GOALS.
A. In two sentences, what does the passage on 360 degree feedback say?
B. Which rating errors does the passage on 360 degree feedback name inside quotation marks?
C. Resume the passage on 360 degree feedback after its final sentence.

TEXT EXCERPT.
There are some rating biases and errors that may affect the validity of feedback received with the help of 360 degree feedback process. Milliman & Zawacki (1994) state that very often there tends to be an error in distribution while rating due to which some raters rate others very high which is known as “leniency” while some raters rate others too low which is known as “strictness”. Yukl &Lepsinger (1995) state another such error known as “halo error” where an individual is rated as good or poor based on his or her reputation rather than on the actual level of performance.

McGarvey & Smith (1993) highlight another source of error, “recency effect”, which results from raters giving too much weight to performance that occurred a few months before the assessment and ignoring the past performances. For example, an employee with poor performance over most of the year is still rated highly because of a project successfully completed few weeks before the appraisal. They state that recency effects often occur in organizations that do not emphasize or prioritize performance or developmental assessments.

As a 360 degree feedback process involves provision of feedback by one individual to a number of other individuals in the organization, the employees may experience survey fatigue which would have a direct impact on the accuracy of the feedback provided as the individuals might not make much effort to provide true feedback (Vinson, 1996). The contribution of 360 degree feedback towards employee development with the help of making change in their behaviours has always been impugned. Though the studies conducted by Hazucha et al. 1993) and Edwards & Ewen (1996) show that 360 degree feedback process is helpful in changing the behaviour of employees, Kaplan (1993) opposes this opinion and states that often the employees resolve to change the unwanted behaviours uncovered during the process but they do not improve or make a little improvement. He states that this might be due to a number of factors such as lack of time, lack of commitment, resistance from subordinates, lack of technical assistance or moral support and etcetera. But it might also be due to the inefficiency of the feedback to explain the problem. 60 degree feedback process is also expensive than the traditional performance management measures because of the huge amount of data generation and integration of the feedback generated through the process. Campbell (1994) approximates that 360 degree feedback is 10 times more expensive than standard reports, which usually average $10 to $25 per person. Dalton acknowledged that many companies have concluded that the 360 degree feedback process is too expensive and the daily rate for management consultants runs from $800 to $5,000, Dalton’s rate (Barnes, 2005).

INFORMATION SHOWN.
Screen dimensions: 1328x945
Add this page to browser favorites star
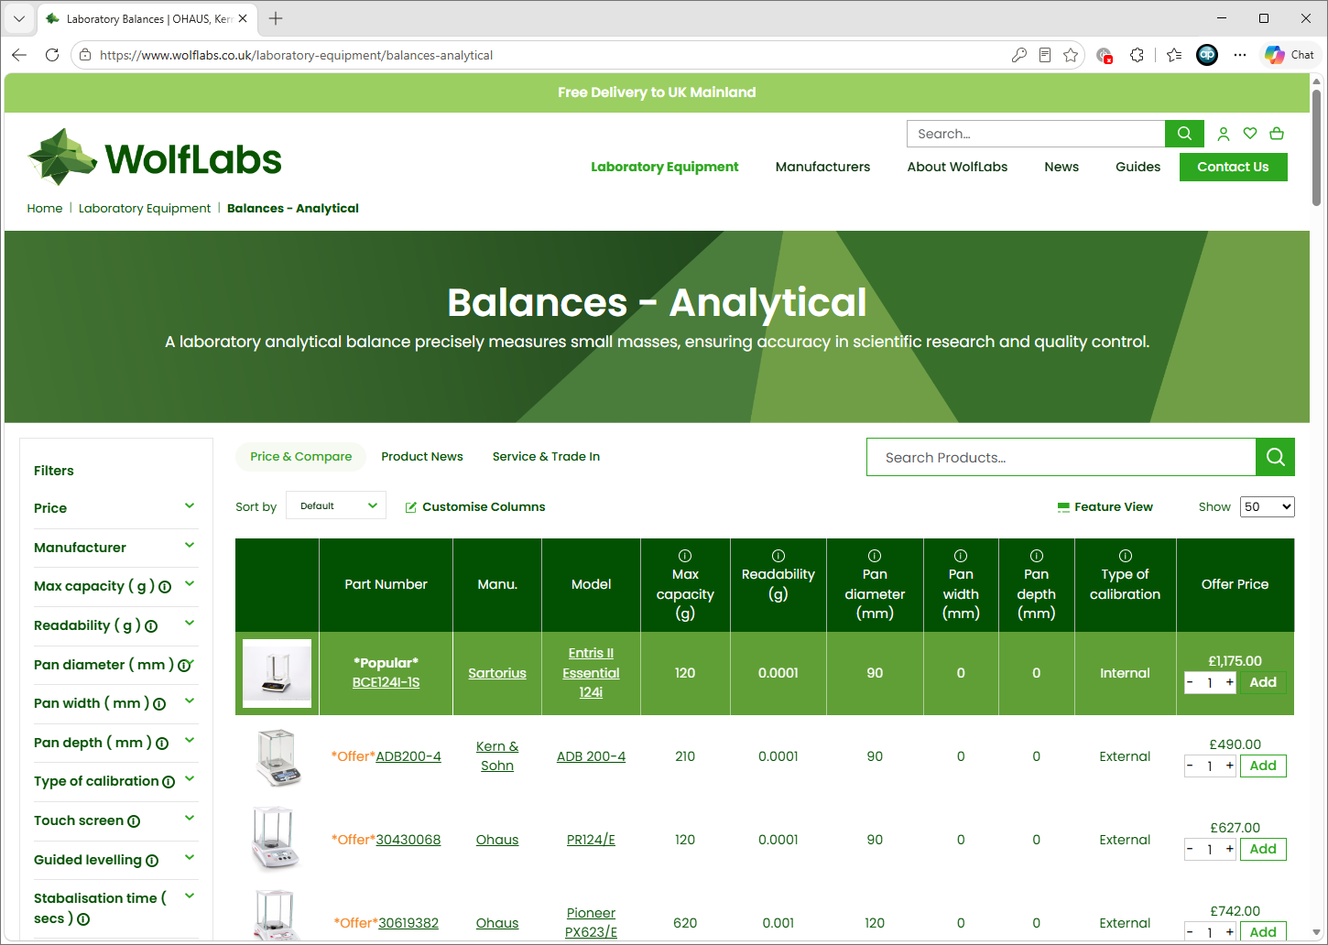click(1071, 55)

EXPECTED RESULTS.
A. Rating errors such as leniency, strictness, halo error and the recency effect, along with survey fatigue among raters, can undermine the validity and accuracy of 360 degree feedback. Its ability to change employee behavior is disputed, and it is far more expensive than standard reports because of the volume of data it generates and integrates.

B. Leniency, strictness, halo error, recency effect

C.
But many users of the process believe that the cost of the process is worth the results attained if it is implemented effectively. There is also a risk of information distortion while providing the ratings or while interpreting them. Ghorpade (2000) argues that the individuals might distort the ratings consciously or unconsciously. They may do so unconsciously in order to preserve their self-esteem by rating themselves higher and take the credit of successful performance but blame others for the failure which is known as self-serving bias.

He also states that they may distort the ratings consciously due to feelings of friendship or animosity. On the other hand, information might be distorted at the time of interpretation as information might be perceived selectively when the opinions vary at a particular aspect (London ; Beatty, 1993). Moreover, there might be some negative consequences of the process due to certain reasons. Kaplan (1993) states that the feedback might have a bad effect on the ratees if they get negative feedback because they might be defensive or they might have learnt something unexpected about themselves.

If the organization does not assist the ratees in interpreting the feedback correctly then such feedback can create tension within the organization. Ghorpade (2000) found that normally people take into account the negative consequences of rating others which might be unpleasant future personal relations with the co-workers or reduction in competitive ranking if others are ranked relatively higher due to which the feedback becomes a prey to inaccuracy.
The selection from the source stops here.